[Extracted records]
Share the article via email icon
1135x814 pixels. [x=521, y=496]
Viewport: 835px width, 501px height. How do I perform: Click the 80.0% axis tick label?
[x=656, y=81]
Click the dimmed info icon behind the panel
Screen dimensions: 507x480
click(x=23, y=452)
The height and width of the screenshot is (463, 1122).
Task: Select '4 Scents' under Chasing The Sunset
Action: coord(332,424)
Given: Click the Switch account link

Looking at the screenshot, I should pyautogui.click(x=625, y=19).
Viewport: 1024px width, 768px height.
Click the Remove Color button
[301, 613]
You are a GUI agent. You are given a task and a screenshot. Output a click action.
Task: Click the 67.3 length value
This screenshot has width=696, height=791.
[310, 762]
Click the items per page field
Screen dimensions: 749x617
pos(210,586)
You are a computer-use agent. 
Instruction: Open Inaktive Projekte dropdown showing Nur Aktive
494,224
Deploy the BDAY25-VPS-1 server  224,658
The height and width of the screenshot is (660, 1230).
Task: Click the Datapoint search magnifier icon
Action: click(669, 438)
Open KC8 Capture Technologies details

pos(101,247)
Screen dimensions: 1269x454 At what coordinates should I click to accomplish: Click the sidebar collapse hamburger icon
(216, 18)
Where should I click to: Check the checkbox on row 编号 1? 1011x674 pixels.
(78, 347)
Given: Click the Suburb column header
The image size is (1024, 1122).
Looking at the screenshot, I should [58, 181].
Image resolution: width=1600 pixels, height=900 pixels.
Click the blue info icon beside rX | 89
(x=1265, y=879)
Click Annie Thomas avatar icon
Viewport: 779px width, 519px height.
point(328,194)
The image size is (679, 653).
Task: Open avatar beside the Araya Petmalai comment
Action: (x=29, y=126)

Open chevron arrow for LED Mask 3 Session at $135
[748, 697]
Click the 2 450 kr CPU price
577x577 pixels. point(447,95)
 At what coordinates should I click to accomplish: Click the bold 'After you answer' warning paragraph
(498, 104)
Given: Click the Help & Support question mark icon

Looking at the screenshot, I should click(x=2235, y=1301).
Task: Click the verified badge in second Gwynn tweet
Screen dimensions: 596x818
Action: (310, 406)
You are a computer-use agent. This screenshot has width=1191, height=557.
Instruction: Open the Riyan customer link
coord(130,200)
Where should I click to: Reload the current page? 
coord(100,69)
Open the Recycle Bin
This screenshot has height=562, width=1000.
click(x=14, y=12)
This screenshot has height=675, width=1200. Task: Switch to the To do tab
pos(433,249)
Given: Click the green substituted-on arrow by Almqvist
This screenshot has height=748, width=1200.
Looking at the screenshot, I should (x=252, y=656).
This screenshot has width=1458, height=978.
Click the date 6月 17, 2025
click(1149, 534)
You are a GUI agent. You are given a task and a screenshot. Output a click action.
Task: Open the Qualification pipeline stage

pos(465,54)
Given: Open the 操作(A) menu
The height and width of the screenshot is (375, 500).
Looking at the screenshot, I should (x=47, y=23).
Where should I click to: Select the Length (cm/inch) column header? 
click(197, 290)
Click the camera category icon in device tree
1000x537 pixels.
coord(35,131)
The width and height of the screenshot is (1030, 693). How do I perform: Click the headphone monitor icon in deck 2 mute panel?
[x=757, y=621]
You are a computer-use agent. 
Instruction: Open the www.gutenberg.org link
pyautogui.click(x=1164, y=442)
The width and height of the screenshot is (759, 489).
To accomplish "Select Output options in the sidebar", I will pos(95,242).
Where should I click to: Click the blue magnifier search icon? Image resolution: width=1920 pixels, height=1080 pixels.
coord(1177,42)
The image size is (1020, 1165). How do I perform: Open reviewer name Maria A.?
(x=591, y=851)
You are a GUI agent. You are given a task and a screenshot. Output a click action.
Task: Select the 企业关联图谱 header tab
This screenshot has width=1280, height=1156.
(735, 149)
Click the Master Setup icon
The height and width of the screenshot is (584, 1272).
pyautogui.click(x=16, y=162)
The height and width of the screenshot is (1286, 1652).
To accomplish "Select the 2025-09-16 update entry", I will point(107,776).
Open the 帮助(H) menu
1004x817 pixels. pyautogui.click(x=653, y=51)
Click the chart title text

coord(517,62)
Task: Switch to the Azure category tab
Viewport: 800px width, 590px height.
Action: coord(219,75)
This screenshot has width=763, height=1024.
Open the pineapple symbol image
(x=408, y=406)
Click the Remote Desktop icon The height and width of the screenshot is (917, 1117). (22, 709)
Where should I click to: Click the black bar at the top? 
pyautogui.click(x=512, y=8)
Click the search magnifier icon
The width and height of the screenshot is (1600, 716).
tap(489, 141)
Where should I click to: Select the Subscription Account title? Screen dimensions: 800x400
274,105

[Work request] Starting at the line above that contains "The height and width of the screenshot is (375, 500).", repeat each line exactly up to and including the line that contains "Click the Remote", and stop there.

[Written response]
The height and width of the screenshot is (375, 500).
Looking at the screenshot, I should (x=47, y=23).
Where should I click to: Select the Length (cm/inch) column header? 
click(197, 290)
Click the camera category icon in device tree
1000x537 pixels.
coord(35,131)
The width and height of the screenshot is (1030, 693). How do I perform: Click the headphone monitor icon in deck 2 mute panel?
[x=757, y=621]
You are a computer-use agent. 
Instruction: Open the www.gutenberg.org link
pyautogui.click(x=1164, y=442)
The width and height of the screenshot is (759, 489).
To accomplish "Select Output options in the sidebar", I will pos(95,242).
Where should I click to: Click the blue magnifier search icon? Image resolution: width=1920 pixels, height=1080 pixels.
coord(1177,42)
The image size is (1020, 1165). How do I perform: Open reviewer name Maria A.?
(x=591, y=851)
You are a GUI agent. You are given a task and a screenshot. Output a click action.
Task: Select the 企业关联图谱 header tab
This screenshot has width=1280, height=1156.
(735, 149)
Click the Master Setup icon
The height and width of the screenshot is (584, 1272).
pyautogui.click(x=16, y=162)
The height and width of the screenshot is (1286, 1652).
To accomplish "Select the 2025-09-16 update entry", I will point(107,776).
Open the 帮助(H) menu
1004x817 pixels. pyautogui.click(x=653, y=51)
Click the chart title text

coord(517,62)
Task: Switch to the Azure category tab
Viewport: 800px width, 590px height.
Action: coord(219,75)
This screenshot has width=763, height=1024.
Open the pineapple symbol image
(x=408, y=406)
Click the Remote Desktop icon The height and width of the screenshot is (917, 1117). (22, 709)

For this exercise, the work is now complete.